Tough Questions Answered

Is the BRICS group really a threat to the US dollar and Western economic dominance?
It's not an existential threat, but it's a sustained, multi-pronged challenge to the dollar's monopoly. The threat isn't a new BRICS currency replacing the dollar. It's the slow creation of viable alternatives for specific purposes—like Russia-India oil trade in rupees—that, over decades, could leave the dollar with a smaller, though still dominant, role. It's death by a thousand cuts, not a single blow.
What's the biggest mistake investors make when looking at BRICS opportunities?

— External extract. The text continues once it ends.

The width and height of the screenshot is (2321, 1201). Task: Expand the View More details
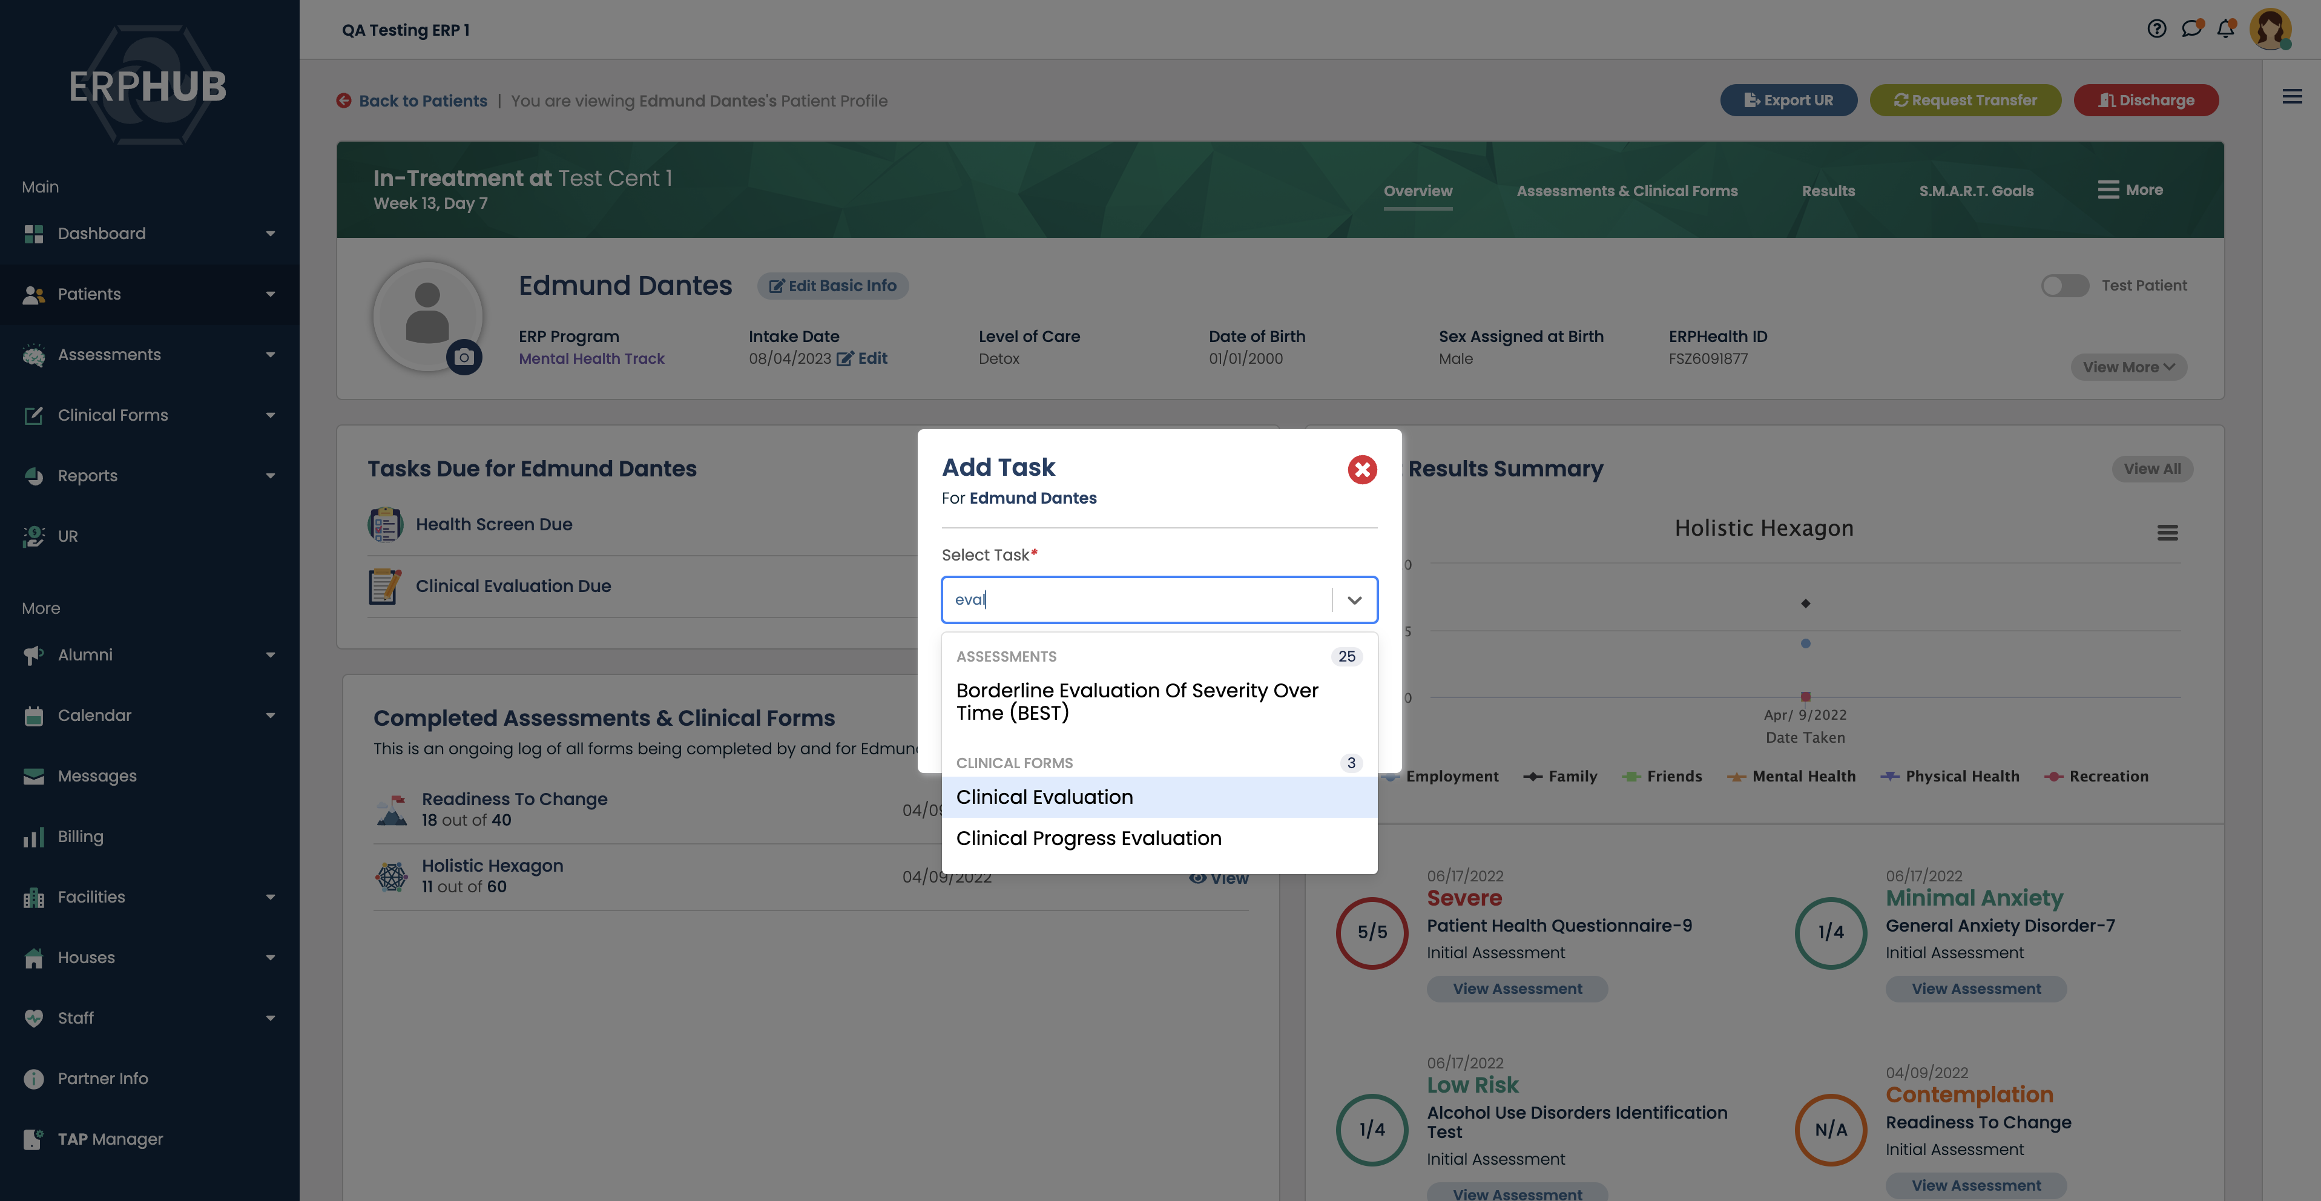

Treating it as a monolithic bloc. Buying a "BRICS fund" is lazy analysis. The 2010s taught us that. You must analyze each country's unique political cycle, economic reforms, and demographic trends. The opportunity in India's digital infrastructure push is entirely different from the opportunity in Brazil's agro-industrial sector or Saudi Arabia's industrial diversification. Blend top-down (BRICS connectivity) with bottom-up (country and company-specific) research.
With so many rivalries (India-China, Saudi-Iran), can BRICS actually achieve anything substantial?
It already has. The New Development Bank exists and is funding projects. Local currency settlements are happening. They achieve things where interests align, despite disagreements elsewhere. This is the model of modern geopolitics: compartmentalization. They can be fierce competitors in one arena and partners in another. The key is to identify those specific areas of aligned interest—like mutual trade in national currencies—which are more durable than vague declarations of friendship.
Should my business actively pursue "BRICS strategy" as a distinct plan?
Not as a standalone, siloed strategy. That overcomplicates it. Instead, integrate BRICS-related factors into your existing regional strategies. When doing your market analysis for Southeast Asia, factor in China's deepening ties with ASEAN (some are BRICS partners). When planning your Middle East expansion, consider the new economic gravity between the UAE, Saudi Arabia, India, and China. Use the BRICS lens to spot emerging corridors and financial flows, but let your market entry decisions be driven by fundamental demand, competitive landscape, and operational feasibility.